Records excerpted from a collection:
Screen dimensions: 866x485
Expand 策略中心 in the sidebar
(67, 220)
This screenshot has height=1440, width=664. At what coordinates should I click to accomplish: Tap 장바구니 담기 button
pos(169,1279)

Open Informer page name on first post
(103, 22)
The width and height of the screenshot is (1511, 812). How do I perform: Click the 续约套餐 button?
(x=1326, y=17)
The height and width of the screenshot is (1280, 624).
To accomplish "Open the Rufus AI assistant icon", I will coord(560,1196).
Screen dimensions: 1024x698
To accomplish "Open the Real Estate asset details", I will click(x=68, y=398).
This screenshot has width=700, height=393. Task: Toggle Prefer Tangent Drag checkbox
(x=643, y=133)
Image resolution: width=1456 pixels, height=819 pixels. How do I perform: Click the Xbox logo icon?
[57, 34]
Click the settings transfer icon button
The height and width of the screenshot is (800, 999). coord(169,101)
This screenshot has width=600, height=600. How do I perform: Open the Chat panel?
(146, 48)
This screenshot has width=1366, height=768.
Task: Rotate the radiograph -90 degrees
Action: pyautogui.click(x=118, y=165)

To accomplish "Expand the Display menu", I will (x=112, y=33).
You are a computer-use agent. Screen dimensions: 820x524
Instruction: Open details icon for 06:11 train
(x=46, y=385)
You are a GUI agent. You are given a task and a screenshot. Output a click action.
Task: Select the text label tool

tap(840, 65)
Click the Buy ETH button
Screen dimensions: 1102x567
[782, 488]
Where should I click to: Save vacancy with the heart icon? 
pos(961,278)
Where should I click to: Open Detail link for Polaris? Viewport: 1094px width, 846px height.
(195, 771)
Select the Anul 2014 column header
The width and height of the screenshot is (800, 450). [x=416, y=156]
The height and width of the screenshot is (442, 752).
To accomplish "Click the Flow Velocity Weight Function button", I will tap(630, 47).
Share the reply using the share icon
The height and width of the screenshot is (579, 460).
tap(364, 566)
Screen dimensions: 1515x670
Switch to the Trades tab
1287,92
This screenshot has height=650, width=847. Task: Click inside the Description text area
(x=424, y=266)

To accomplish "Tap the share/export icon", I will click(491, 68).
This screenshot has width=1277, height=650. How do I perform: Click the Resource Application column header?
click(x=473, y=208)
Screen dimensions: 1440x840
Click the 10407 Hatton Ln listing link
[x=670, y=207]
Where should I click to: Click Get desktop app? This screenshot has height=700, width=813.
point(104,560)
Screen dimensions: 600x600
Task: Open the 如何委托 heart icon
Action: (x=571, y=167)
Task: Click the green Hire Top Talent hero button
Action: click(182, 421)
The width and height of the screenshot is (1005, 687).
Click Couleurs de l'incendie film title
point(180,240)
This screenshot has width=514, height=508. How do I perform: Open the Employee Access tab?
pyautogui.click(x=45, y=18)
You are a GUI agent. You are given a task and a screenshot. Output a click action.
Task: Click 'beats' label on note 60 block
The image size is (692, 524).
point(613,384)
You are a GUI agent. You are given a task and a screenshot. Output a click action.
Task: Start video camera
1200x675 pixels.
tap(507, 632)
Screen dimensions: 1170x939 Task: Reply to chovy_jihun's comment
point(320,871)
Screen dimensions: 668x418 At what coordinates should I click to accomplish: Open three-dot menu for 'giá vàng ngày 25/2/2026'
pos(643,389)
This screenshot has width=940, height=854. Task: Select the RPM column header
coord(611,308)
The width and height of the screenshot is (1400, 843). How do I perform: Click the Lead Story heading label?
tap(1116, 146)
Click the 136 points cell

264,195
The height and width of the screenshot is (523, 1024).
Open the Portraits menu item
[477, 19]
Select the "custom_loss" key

REQUIREMENT:
Only the lines from the one that contains "The image size is (692, 524)." to the end of the data should be output, exactly as they appear.

RESPONSE AREA:
The image size is (692, 524).
point(613,384)
You are a GUI agent. You are given a task and a screenshot. Output a click action.
Task: Start video camera
1200x675 pixels.
tap(507, 632)
Screen dimensions: 1170x939 Task: Reply to chovy_jihun's comment
point(320,871)
Screen dimensions: 668x418 At what coordinates should I click to accomplish: Open three-dot menu for 'giá vàng ngày 25/2/2026'
pos(643,389)
This screenshot has width=940, height=854. Task: Select the RPM column header
coord(611,308)
The width and height of the screenshot is (1400, 843). How do I perform: Click the Lead Story heading label?
tap(1116, 146)
Click the 136 points cell

264,195
The height and width of the screenshot is (523, 1024).
Open the Portraits menu item
[477, 19]
Select the "custom_loss" key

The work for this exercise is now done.